The Mirror and the Veil: The Passing Novel and the Quest for American Racial Identity - Critical Essay
African American Review, Fall, 1999 by John Sheehy
Since Warwick/Walden exemplifies every trait of the spirit Emerson calls for in "The American Scholar," his very existence can be read as an ironic Signification on Emerson's theory of American identity. A new man on new soil, Warwick/Walden has made a break with his past, rejected inherited paradigms so that he might seize his opportunities and make the most of them. We might extend Warwick/Walden's Signification by pointing out that he can also be seen as the "new white man" Morrison argues the American tradition - or at least that tradition descended from an Emersonian ideal - is destined to produce.

SUPPLIED MATERIAL.
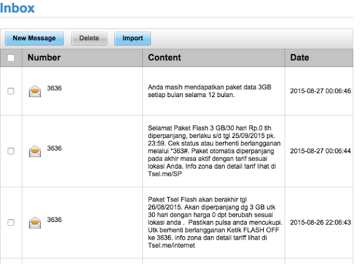Open message about paket data 3GB setiap bulan
Viewport: 363px width, 264px height.
[x=209, y=91]
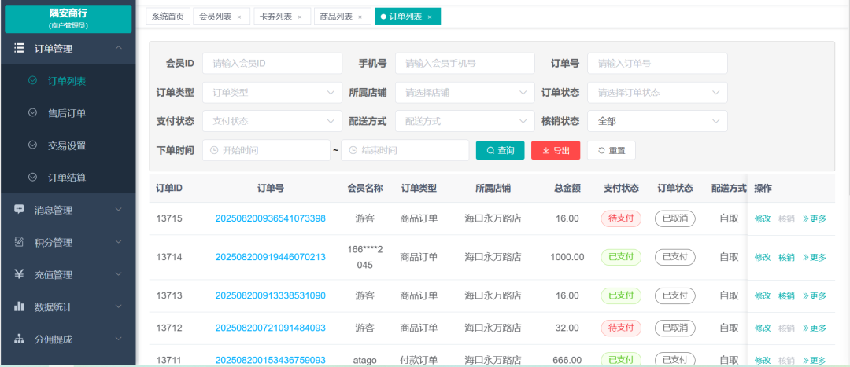Click the 积分管理 edit icon
This screenshot has width=850, height=367.
(x=19, y=242)
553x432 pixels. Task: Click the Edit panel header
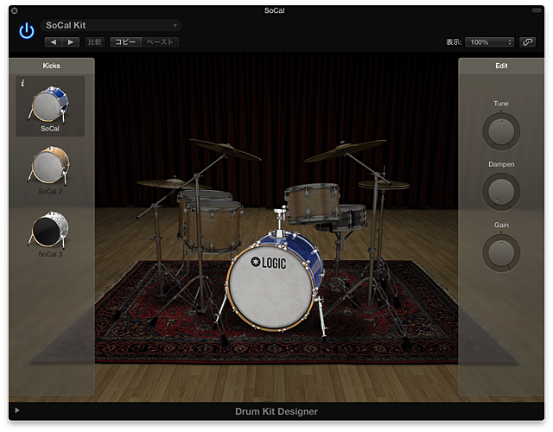(501, 66)
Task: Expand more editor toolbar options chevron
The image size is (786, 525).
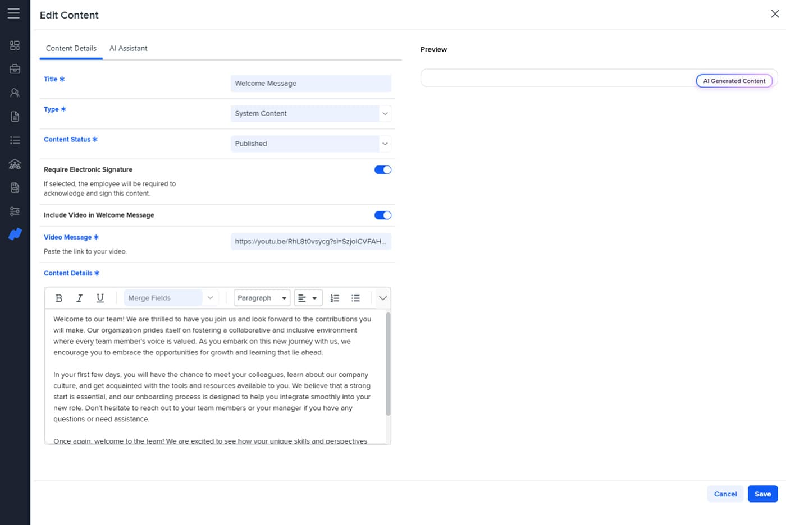Action: (383, 298)
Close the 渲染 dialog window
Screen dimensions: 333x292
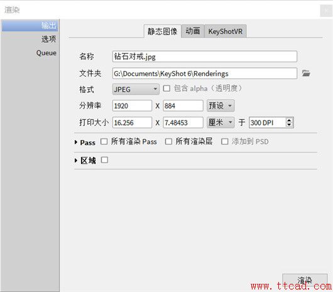[326, 11]
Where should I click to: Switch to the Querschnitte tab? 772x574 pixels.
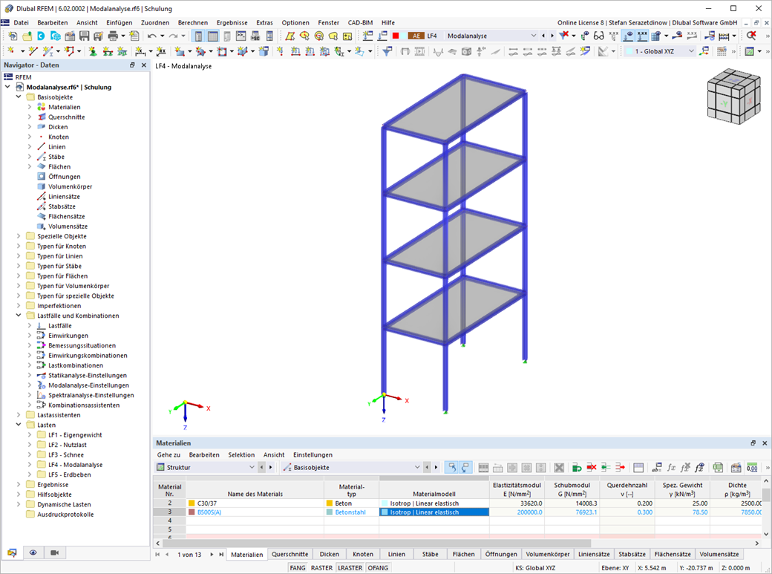(290, 554)
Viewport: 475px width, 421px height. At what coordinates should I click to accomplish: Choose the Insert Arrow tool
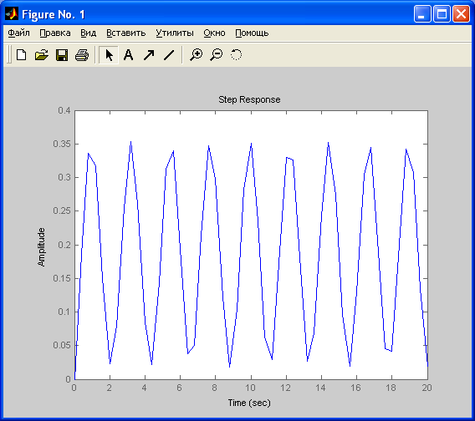coord(149,55)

GIVEN TASK 1. According to the essay on the passing novel, who argues that the American tradition is destined to produce a "new white man"?
GIVEN TASK 2. Pick up the essay on the passing novel where it stops, and keep writing it.
The records have no connection to the essay on the passing novel.

EXERCISE RESPONSE 1. Morrison

EXERCISE RESPONSE 2.
Warwick/Walden's seeming unending ability to Signify on both received notions of "race" and received notions of "America" is important here. More than Johnson's ex-colored man - and more than his sister Rena - Warwick/Walden seems to enjoy an unambiguous identity. His easy assumption of this identity stems largely from his refusal to accept the imposed category of blackness, coupled significantly with his ability to reimagine himself and the society of the post-bellum South on his own terms. His is the mind of a lawyer, a rhetorician, and as his mentor Judge Straight points out, "Lawyers go by the laws - they abide by the accomplished fact; to them, whatever is, is right" (170) - which is to say that Warwick/Walden, perhaps more than any passing character in the literature, is aware that the "problem" of race is ultimately a problem of signification and meaning, and is thus open to Signifyin(g) reconstruction. What is right, and what is this: Warwick/Walden is white, by appearance, by blood, and, more importantly, by law. Warwick's power as a Signifyin(g) voice stems from his power to manipulate these signifiers - "appearance," "blood," "law" - that is, to make them mean what he wants them to mean, by seizing control of the rhetorical context in which they must be understood.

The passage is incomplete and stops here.